» What needs to be done:
Check each line of the listing below for the string "will", then give only the number of lines where it occurs.

» Material provided:
════════════════════

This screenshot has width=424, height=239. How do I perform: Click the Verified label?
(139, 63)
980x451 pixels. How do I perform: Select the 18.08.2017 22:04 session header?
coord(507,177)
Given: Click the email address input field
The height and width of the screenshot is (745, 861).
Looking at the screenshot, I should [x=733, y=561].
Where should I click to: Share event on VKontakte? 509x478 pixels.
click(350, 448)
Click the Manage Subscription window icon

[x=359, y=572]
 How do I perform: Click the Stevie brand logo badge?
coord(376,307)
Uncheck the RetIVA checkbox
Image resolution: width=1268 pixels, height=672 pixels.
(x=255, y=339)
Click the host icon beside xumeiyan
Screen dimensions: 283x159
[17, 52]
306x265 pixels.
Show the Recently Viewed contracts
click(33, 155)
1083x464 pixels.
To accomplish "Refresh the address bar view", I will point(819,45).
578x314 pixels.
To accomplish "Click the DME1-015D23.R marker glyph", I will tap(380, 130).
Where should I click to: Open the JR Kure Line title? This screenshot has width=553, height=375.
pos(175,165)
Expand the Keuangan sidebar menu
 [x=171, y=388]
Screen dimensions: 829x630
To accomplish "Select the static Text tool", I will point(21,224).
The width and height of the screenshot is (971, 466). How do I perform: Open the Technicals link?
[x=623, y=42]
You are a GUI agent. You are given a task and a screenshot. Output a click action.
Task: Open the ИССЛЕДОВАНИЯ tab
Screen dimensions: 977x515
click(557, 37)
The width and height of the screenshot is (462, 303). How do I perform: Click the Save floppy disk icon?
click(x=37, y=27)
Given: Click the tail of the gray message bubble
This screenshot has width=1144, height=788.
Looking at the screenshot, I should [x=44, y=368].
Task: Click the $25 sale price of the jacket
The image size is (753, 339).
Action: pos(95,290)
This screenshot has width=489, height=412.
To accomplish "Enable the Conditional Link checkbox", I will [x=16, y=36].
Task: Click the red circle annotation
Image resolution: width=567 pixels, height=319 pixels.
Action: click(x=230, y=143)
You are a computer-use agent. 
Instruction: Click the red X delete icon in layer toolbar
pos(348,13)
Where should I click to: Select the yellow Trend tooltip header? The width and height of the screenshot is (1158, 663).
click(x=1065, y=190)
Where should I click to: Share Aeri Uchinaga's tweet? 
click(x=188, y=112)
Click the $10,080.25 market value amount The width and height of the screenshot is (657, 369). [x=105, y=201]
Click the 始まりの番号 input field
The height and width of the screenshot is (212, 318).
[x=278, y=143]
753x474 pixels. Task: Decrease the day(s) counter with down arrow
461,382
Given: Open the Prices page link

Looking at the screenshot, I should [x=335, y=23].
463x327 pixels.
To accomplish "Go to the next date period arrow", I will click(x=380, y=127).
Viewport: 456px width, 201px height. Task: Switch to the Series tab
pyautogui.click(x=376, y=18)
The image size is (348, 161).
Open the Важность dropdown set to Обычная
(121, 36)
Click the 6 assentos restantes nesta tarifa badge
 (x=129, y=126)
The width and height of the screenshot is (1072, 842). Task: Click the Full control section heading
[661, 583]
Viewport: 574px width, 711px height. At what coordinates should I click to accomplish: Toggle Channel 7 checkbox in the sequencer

════════════════════

» Task solution:
5